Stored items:
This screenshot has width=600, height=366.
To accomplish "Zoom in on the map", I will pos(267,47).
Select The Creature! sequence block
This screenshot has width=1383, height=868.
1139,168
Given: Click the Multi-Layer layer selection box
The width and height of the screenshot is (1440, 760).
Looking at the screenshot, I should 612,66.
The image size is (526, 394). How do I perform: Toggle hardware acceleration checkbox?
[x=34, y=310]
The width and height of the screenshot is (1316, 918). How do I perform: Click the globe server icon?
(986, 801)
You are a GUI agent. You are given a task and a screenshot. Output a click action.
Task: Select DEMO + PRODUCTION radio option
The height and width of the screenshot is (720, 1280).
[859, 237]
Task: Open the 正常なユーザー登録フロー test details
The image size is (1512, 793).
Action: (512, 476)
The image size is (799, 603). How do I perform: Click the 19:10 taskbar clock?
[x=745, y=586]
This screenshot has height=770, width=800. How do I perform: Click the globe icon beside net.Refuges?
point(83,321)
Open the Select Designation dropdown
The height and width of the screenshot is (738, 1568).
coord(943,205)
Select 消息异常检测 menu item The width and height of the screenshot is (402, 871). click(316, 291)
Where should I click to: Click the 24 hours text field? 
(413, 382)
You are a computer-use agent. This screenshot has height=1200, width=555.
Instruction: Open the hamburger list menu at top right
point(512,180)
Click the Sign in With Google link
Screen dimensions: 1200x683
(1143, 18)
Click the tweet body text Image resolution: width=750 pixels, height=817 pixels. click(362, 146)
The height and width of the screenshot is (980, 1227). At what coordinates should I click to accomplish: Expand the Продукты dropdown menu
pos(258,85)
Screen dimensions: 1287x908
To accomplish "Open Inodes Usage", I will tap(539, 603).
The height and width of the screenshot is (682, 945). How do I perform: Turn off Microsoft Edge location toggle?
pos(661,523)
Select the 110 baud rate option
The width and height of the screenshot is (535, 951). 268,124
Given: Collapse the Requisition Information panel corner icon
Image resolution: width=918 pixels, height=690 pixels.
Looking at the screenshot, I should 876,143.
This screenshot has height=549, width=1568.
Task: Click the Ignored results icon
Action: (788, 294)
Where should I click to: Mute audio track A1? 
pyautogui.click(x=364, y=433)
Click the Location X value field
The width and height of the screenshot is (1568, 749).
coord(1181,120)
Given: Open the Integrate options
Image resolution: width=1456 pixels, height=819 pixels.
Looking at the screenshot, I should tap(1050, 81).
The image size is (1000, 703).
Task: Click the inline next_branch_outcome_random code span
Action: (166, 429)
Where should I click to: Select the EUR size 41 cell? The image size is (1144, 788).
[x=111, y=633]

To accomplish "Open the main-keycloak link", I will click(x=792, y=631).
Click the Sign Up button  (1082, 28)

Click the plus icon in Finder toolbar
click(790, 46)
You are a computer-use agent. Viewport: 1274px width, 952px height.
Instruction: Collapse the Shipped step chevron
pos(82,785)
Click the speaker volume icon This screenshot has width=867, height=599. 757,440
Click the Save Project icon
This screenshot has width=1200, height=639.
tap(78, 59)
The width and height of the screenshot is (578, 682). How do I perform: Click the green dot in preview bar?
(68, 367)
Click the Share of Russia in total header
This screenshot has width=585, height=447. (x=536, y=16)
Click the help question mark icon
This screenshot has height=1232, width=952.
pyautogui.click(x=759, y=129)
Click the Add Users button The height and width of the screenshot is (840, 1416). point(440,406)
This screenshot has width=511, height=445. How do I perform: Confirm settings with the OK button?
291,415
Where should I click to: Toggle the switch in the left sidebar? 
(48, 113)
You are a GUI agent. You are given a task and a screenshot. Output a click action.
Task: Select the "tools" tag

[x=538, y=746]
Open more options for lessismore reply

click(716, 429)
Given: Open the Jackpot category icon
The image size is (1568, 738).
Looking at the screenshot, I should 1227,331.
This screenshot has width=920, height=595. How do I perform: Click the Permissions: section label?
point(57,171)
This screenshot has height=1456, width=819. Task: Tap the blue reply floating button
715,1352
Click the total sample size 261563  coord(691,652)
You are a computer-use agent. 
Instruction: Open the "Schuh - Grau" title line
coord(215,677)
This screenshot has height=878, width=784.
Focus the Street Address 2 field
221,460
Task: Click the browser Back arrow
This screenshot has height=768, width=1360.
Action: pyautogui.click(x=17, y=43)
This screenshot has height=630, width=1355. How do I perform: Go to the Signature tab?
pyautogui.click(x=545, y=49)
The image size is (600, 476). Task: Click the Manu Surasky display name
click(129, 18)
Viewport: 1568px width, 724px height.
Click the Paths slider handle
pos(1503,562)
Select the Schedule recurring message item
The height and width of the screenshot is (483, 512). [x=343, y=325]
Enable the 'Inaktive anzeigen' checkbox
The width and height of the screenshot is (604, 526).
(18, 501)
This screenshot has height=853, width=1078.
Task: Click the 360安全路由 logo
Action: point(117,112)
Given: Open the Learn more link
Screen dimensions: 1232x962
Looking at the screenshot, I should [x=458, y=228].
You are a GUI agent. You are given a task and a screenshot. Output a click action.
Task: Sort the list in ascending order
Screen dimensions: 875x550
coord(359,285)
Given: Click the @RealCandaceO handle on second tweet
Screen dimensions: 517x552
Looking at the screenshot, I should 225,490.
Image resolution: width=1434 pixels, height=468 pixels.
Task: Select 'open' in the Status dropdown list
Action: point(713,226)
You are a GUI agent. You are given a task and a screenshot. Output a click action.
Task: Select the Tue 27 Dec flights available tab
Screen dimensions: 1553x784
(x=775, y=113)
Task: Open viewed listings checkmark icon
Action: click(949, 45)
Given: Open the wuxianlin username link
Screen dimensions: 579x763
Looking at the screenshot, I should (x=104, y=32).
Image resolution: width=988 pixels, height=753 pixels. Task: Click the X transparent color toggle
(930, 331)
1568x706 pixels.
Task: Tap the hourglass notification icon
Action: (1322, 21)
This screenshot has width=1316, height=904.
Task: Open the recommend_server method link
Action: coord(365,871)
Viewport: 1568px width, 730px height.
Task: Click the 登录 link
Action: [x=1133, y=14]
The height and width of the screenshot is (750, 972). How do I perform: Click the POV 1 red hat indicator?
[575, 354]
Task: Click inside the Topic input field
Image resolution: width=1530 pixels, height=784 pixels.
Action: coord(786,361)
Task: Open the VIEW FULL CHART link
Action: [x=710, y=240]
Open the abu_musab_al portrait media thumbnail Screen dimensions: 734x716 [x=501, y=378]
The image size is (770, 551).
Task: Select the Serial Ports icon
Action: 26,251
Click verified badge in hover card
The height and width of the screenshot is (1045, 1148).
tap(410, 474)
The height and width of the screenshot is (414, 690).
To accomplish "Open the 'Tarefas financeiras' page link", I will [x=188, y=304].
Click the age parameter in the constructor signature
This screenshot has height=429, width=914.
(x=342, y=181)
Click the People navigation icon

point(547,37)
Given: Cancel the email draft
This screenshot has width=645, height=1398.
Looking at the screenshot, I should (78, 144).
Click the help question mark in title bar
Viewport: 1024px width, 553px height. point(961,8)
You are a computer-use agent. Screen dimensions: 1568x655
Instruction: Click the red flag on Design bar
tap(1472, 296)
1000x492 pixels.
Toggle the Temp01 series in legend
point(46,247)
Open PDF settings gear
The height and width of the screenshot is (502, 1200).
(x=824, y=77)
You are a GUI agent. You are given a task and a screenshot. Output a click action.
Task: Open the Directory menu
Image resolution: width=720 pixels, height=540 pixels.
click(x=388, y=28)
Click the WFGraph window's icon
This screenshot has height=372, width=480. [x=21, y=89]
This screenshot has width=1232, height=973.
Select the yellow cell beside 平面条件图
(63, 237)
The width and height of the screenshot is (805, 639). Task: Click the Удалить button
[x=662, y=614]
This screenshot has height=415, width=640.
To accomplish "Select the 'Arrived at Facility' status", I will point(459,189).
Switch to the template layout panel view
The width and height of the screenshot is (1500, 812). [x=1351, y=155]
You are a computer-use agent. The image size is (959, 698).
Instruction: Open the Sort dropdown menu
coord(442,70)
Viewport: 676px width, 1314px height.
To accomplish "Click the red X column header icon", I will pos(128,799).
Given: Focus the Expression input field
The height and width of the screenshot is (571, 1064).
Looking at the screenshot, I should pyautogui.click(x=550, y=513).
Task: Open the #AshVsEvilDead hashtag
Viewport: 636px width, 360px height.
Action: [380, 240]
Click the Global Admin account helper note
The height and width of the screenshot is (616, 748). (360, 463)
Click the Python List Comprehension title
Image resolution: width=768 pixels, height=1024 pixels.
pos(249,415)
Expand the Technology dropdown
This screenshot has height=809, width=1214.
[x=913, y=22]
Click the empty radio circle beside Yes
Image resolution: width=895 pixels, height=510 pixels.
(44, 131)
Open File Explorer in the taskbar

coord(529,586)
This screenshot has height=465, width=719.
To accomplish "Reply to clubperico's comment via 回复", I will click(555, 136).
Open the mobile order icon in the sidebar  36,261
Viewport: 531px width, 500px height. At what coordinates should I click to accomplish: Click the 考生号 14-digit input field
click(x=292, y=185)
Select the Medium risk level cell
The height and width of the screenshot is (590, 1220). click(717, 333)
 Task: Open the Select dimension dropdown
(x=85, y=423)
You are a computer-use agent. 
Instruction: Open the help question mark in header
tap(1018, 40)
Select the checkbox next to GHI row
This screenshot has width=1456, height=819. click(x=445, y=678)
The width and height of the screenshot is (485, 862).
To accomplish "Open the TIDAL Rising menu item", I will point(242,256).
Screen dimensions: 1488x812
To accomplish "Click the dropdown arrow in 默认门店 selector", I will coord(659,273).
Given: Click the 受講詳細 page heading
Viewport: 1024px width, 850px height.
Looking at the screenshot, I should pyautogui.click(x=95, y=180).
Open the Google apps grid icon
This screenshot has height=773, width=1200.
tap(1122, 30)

■ EXERCISE DESCRIPTION:
All lines in the data above from the one with "Screen dimensions: 1287x908" through the one with "Given: Collapse the" must be repeated exactly, and no others.

■ TASK ANSWER:
Screen dimensions: 1287x908
To accomplish "Open Inodes Usage", I will tap(539, 603).
The height and width of the screenshot is (682, 945). How do I perform: Turn off Microsoft Edge location toggle?
pos(661,523)
Select the 110 baud rate option
The width and height of the screenshot is (535, 951). 268,124
Given: Collapse the Requisition Information panel corner icon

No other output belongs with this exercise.